463

I have an R data frame with 6 columns, and I want to create a new data frame that only has three of the columns.

Assuming my data frame is df, and I want to extract columns A, B, and E, this is the only command I can figure out:

data.frame(df$A,df$B,df$E)

Is there a more compact way of doing this?

1
  • 8
    select(df, c('A','B','C')) Commented Jul 26, 2022 at 9:02

12 Answers 12

534
Answer recommended by R Language Collective

You can subset using a vector of column names. I strongly prefer this approach over those that treat column names as if they are object names (e.g. subset()), especially when programming in functions, packages, or applications.
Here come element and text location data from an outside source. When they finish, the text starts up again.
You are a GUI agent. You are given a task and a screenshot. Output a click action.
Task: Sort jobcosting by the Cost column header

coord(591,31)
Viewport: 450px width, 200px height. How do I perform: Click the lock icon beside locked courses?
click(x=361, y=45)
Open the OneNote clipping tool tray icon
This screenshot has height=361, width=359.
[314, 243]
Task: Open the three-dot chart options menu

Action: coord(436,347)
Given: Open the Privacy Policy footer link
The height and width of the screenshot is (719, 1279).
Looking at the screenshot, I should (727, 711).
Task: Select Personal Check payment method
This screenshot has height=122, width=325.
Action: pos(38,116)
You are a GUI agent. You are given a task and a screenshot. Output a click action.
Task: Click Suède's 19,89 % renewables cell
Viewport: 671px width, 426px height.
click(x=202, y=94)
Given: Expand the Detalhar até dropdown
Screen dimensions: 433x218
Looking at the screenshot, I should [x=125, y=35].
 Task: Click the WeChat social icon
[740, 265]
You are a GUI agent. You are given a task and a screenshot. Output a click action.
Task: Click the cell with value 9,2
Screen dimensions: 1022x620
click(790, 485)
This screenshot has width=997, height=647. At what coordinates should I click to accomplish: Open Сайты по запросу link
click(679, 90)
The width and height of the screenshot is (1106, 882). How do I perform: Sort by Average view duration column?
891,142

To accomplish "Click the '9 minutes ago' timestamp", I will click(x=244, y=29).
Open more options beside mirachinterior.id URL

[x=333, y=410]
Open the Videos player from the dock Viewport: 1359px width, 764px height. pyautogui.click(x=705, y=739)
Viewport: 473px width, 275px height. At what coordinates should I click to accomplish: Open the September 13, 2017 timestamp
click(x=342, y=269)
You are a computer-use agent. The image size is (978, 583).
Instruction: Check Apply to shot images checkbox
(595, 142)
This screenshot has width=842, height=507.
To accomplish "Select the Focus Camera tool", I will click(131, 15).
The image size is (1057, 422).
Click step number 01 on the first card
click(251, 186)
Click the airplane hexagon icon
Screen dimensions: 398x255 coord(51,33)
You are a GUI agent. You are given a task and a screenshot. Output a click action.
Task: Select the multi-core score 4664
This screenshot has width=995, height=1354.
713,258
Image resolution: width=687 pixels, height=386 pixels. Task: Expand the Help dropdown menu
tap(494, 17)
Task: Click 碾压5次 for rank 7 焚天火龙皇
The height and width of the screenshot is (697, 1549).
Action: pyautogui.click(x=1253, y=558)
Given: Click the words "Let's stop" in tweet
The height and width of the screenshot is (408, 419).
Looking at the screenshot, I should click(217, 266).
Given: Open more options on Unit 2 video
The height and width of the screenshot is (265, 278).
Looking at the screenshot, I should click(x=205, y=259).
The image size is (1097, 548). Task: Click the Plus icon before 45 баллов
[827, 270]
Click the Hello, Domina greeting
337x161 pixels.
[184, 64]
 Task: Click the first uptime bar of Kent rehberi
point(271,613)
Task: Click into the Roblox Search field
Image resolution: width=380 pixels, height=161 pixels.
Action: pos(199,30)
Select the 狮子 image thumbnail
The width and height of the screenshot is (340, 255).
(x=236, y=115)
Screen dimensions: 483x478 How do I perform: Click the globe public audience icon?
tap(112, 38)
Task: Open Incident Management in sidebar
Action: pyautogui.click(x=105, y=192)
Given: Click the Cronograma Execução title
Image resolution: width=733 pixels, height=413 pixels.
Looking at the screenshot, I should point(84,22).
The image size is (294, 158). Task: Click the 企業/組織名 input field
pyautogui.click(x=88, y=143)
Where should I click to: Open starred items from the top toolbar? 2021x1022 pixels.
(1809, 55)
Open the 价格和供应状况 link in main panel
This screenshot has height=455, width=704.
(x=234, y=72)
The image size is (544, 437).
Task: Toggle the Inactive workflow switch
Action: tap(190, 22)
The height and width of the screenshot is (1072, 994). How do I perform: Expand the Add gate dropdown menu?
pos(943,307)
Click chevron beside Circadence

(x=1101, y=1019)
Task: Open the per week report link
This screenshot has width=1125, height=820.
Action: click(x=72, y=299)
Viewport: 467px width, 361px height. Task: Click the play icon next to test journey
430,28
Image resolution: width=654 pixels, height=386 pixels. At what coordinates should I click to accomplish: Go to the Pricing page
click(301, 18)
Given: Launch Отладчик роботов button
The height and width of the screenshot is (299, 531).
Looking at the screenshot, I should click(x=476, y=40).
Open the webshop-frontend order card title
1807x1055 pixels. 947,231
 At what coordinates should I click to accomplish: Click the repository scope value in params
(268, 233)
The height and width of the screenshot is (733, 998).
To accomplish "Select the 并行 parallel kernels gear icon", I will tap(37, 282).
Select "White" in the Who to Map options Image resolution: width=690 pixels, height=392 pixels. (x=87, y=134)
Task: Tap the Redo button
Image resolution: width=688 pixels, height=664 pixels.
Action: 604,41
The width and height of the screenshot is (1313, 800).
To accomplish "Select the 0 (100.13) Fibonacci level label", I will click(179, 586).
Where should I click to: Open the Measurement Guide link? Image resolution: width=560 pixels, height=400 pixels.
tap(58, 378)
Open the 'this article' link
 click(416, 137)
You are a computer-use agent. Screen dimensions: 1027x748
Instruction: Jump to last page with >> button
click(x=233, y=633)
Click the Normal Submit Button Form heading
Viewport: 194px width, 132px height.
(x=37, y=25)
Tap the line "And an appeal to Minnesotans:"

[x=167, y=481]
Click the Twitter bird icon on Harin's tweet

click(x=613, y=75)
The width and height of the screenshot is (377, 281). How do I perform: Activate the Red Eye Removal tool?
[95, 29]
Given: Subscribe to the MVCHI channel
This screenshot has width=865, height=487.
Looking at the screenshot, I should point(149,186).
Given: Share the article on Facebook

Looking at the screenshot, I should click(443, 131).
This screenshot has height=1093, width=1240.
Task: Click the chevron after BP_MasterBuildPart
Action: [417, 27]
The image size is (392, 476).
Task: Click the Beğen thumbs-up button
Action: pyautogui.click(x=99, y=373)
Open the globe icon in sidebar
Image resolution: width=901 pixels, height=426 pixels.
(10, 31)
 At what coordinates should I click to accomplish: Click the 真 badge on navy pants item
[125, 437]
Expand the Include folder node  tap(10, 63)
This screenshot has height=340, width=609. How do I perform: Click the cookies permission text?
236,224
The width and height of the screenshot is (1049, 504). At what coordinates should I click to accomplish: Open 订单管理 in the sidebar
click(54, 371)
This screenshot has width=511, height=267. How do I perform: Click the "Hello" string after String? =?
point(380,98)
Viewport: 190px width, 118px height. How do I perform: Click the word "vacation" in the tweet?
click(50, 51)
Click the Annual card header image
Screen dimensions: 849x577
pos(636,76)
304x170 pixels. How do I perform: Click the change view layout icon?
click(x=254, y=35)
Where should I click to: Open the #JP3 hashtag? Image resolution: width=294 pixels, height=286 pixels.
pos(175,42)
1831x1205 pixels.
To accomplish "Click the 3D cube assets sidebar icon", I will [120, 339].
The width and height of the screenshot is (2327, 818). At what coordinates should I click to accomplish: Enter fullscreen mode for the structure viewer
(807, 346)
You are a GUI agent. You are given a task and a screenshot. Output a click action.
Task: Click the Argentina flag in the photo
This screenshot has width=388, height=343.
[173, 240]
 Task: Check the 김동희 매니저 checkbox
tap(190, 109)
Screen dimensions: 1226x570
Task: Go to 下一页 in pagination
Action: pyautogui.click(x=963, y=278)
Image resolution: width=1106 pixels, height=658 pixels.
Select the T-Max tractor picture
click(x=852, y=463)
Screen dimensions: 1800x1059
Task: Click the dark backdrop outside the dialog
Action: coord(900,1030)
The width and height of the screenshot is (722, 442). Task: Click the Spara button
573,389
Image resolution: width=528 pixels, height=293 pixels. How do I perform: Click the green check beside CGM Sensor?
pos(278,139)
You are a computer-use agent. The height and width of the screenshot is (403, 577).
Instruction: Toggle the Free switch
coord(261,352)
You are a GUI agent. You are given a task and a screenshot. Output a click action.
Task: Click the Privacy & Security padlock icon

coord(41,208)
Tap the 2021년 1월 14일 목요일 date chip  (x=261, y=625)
# data for reproducible example
# (and to avoid confusion from trying to subset `stats::df`)
df <- setNames(data.frame(as.list(1:5)), LETTERS[1:5])
# subset
df[c("A","B","E")]

Note there's no comma (i.e. it's not df[,c("A","B","C")]). That's because df[,"A"] returns a vector, not a data frame. But df["A"] will always return a data frame.

str(df["A"])
## 'data.frame':    1 obs. of  1 variable:
## $ A: int 1
str(df[,"A"])  # vector
##  int 1

Thanks to David Dorchies for pointing out that df[,"A"] returns a vector instead of a data.frame, and to Antoine Fabri for suggesting a better alternative (above) to my original solution (below).

# subset (original solution--not recommended)
df[,c("A","B","E")]  # returns a data.frame
df[,"A"]             # returns a vector
Sign up to request clarification or add additional context in comments.

14 Comments

That gives the error object of type 'closure' is not subsettable.
@ArenCambre: then your data.frame isn't really named df. df is also a function in the stats package.
@Cina: Because -"A" is a syntax error. And ?Extract says, "i, j, ... can also be negative integers, indicating elements/slices to leave out of the selection."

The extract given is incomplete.